Kate Winslet: 'I Was Never Going To Change My Name To Husband


Actress Kate Winslet will not take on her new husband's surname of Rocknroll, as she admits she wants to carry on her own family name.

Actress Kate Winslet will not take on her new husband's surname of Rocknroll, as she admits she wants to carry on her own family name.

Winslet, who appeared at the Toronto Film Festival this week to publicise Labor Day, married Richard Branson's nephew Ned Rocknroll in December last year and is now expecting her third child.

Winslet, who has previously been married to Jim Threapleton and Sam Mendes, told the Telegraph: “I was never going to change my name to Rocknroll. I’ve never changed my name to anything so I didn’t see a reason to start now.

"I quite like Kate Winslet; in fact I think it’s very flashy. I’m proud of my name because I’m one of three girls and we have one boy in our family so essentially the only person who is going to carry the name along is my brother and he doesn’t have any children at the moment.”

Speaking of her varied film roles, and her own experience with relationships, she said: “Of course I still believe in love.
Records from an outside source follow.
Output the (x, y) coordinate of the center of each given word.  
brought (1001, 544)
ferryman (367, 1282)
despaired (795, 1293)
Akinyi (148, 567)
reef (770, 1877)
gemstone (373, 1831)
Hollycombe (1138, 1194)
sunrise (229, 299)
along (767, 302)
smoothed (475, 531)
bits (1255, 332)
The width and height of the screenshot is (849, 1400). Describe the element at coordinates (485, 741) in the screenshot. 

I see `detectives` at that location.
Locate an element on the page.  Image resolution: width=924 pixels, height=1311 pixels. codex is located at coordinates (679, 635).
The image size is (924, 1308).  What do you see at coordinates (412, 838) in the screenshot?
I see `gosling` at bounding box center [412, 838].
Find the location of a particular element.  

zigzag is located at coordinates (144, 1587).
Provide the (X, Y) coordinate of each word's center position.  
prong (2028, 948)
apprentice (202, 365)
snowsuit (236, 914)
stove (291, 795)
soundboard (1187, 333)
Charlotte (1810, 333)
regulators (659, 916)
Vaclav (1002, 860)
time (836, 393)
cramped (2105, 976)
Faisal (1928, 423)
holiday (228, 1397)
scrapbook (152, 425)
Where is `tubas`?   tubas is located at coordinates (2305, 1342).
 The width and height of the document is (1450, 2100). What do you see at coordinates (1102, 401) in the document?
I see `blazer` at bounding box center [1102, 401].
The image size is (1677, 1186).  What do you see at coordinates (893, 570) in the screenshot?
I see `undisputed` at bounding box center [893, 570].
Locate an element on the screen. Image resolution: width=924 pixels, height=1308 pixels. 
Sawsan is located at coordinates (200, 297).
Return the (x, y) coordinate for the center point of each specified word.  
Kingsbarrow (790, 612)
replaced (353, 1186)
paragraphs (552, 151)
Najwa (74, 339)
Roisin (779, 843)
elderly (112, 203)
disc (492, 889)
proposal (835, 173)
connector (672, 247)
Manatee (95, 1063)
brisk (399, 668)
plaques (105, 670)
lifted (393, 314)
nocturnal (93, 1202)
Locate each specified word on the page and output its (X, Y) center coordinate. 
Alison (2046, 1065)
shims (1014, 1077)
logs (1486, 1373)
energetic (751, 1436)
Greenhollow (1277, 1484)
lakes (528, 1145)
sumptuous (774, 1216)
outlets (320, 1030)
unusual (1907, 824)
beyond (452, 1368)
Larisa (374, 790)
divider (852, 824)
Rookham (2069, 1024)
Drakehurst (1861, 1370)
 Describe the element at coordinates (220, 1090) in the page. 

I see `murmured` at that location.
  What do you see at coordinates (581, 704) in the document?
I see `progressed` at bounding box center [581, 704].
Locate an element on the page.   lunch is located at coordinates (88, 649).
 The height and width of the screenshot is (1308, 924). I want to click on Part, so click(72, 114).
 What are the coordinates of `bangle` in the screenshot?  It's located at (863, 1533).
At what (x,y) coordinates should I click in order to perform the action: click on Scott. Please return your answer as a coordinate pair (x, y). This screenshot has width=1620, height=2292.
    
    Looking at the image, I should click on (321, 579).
It’s up there with great food and the love for one’s child.


“My parents have been very happily married for well over 40 years now so to have grown up with that level of togetherness in the home was definitely something that was important to me and I’m sure I still carry that.”

She added she now feels “really happy” in life, adding that “things are wonderful”.
Winslet is currently playing a reclusive single mother, abandoned by her husband because she could not have any more children, in film Labor Day.

Earlier this year, a study found women were increasingly choosing to keep their own names after marriage, with a third of those in their twenties using their maiden name.
The survey, carried out using Facebook, found 62 per cent of married women in their twenties took on their spouse’s surname, compared with 74 per cent in their thirties and 88 per cent in their sixties.

Rachel Thwaites, of the University of York, said there remained “cultural and social pressure” on women to change their name, adding: “Women who resist this pressure are often doing so as a feminist decision or a move for equality in their relationship."
It is a tradition followed by many women in the public eye, including Zara Philips who uses her maiden name when she competes in equestrian events.